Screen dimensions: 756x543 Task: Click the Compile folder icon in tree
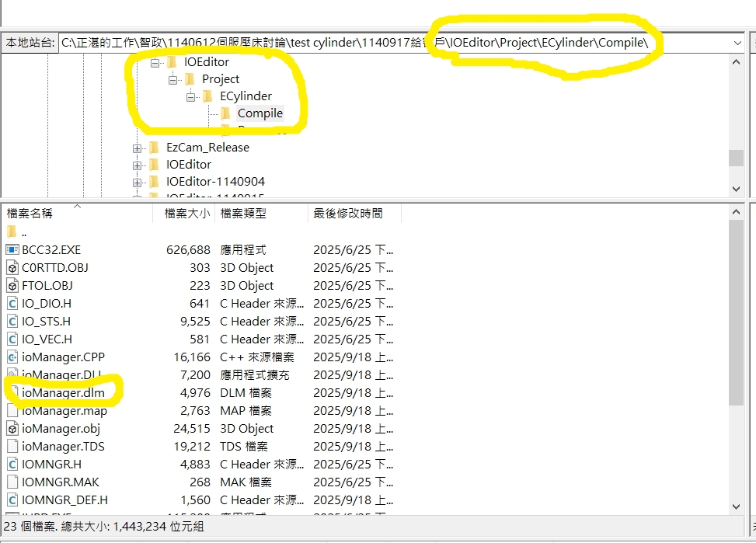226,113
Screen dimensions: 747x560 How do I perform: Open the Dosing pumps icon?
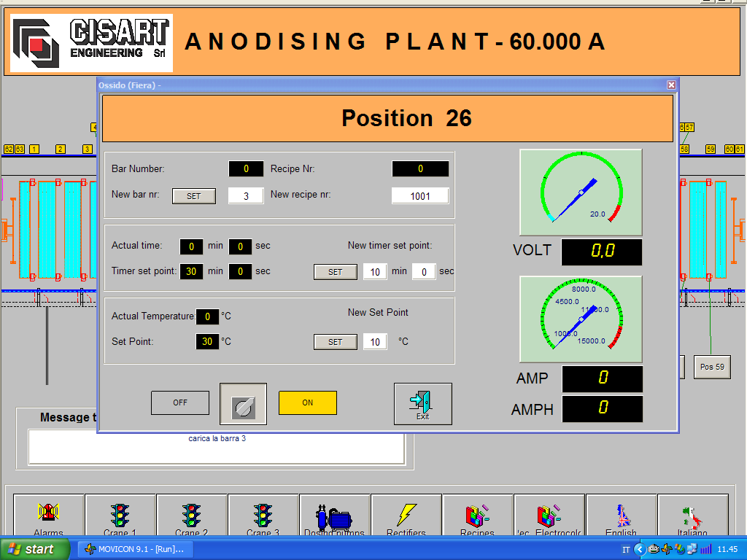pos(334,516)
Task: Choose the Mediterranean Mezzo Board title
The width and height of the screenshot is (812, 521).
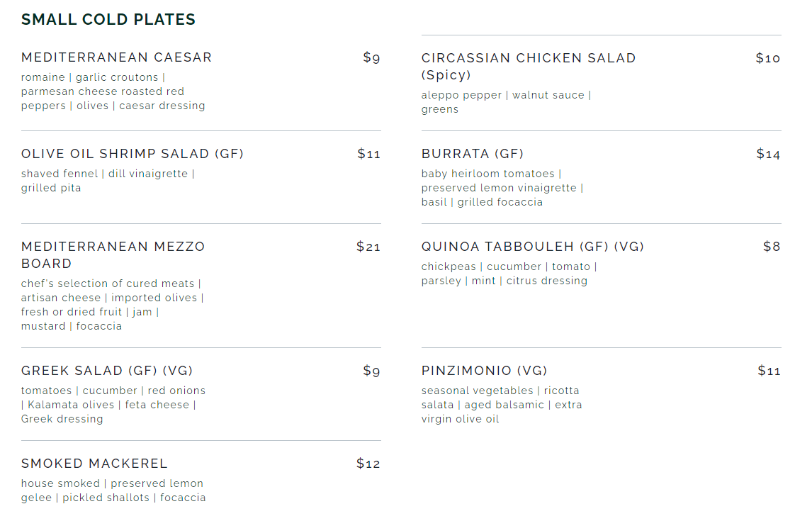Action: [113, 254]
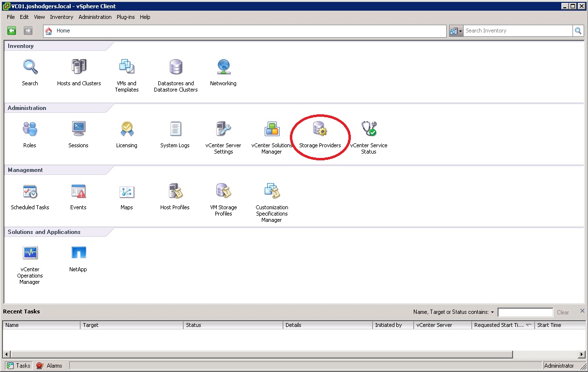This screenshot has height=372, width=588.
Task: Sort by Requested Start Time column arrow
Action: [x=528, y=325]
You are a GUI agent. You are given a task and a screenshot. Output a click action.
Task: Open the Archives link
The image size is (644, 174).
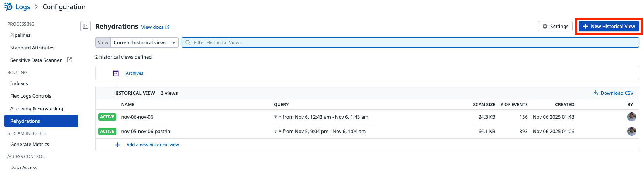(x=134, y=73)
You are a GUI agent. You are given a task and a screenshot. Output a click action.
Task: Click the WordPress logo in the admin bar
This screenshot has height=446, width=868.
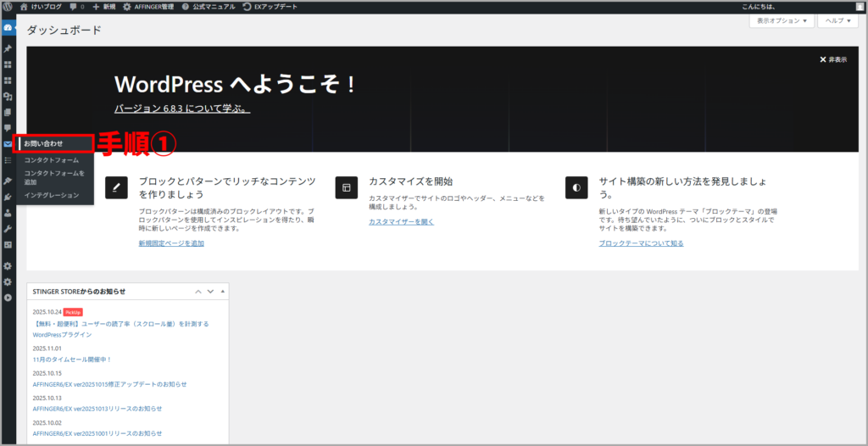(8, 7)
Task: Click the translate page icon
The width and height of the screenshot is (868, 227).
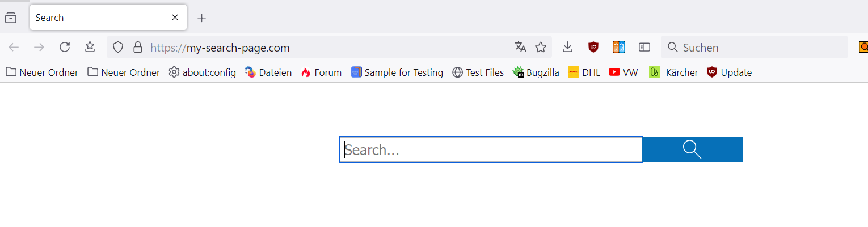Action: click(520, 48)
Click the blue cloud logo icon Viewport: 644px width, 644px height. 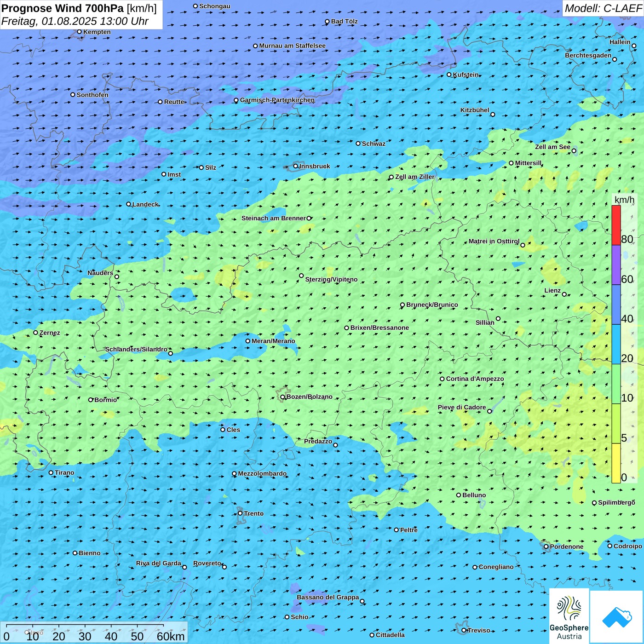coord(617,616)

--

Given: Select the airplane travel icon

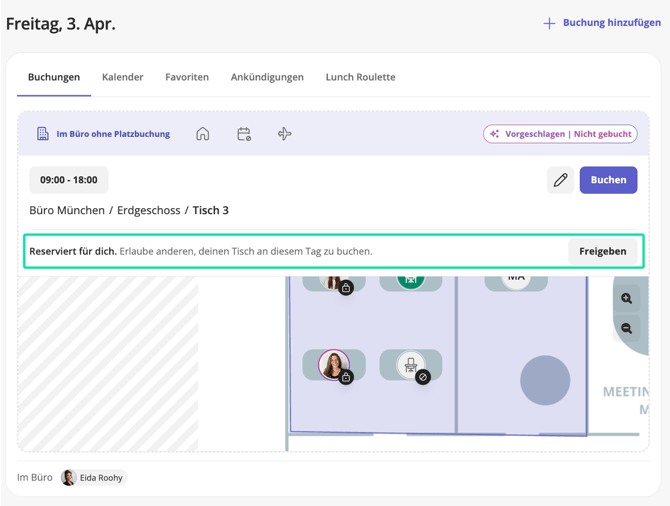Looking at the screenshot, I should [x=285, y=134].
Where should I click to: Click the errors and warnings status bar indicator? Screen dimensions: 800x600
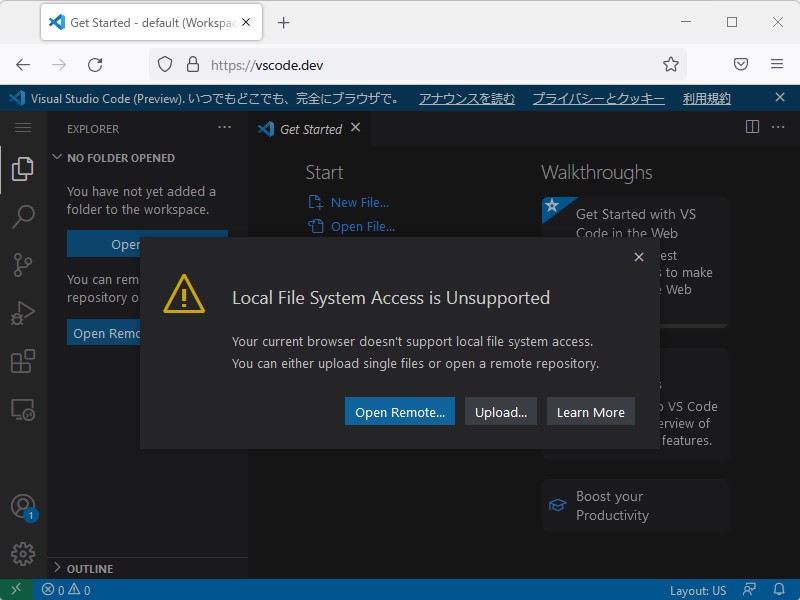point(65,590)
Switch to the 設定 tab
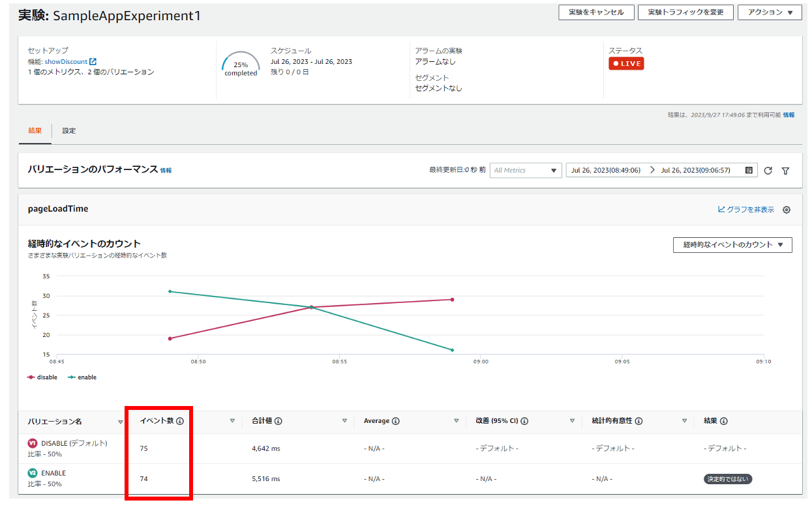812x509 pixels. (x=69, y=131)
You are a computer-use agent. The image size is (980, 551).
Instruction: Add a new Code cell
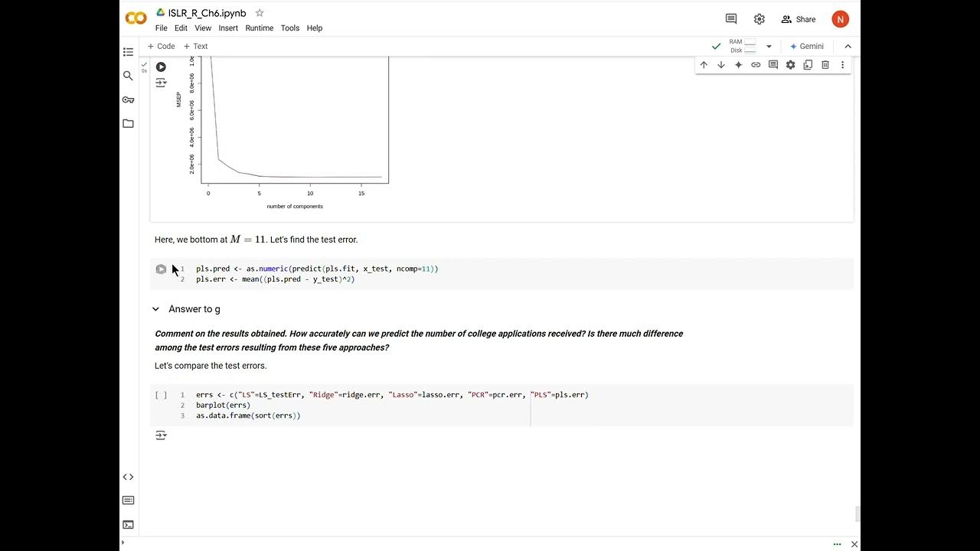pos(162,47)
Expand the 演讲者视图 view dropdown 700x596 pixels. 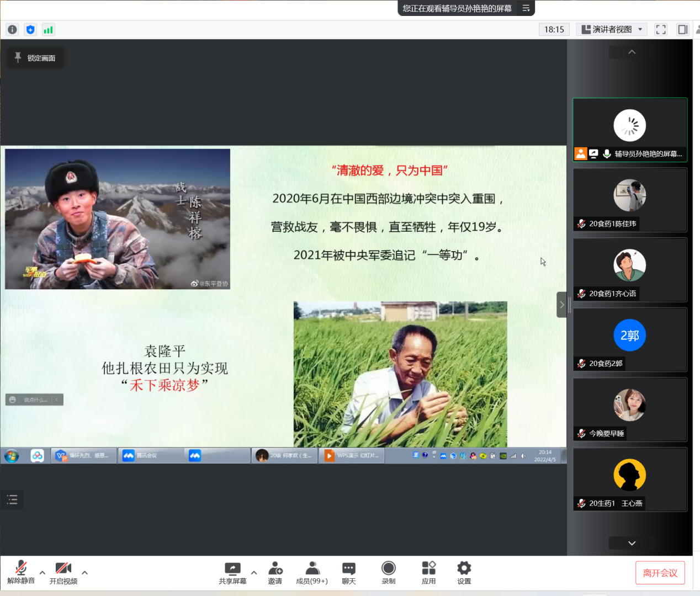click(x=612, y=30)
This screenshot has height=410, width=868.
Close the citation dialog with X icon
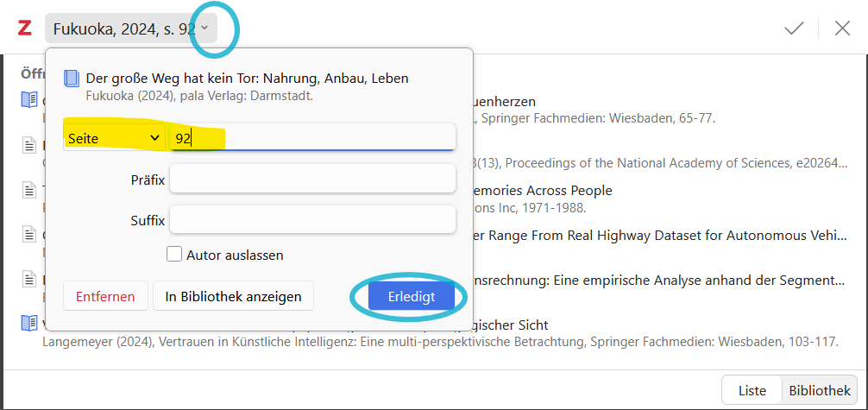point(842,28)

--

[Task instructions] The answer must be the lines above from the one containing "The width and height of the screenshot is (812, 521)." through the one containing "Task: Open the Archives link", reproduced exactly, with no pictures and nothing else.

[Answer space]
The width and height of the screenshot is (812, 521).
Action: [113, 254]
This screenshot has height=372, width=588.
Task: Sort by Requested Start Time column arrow
Action: [x=528, y=325]
You are a GUI agent. You are given a task and a screenshot. Output a click action.
Task: Open the Archives link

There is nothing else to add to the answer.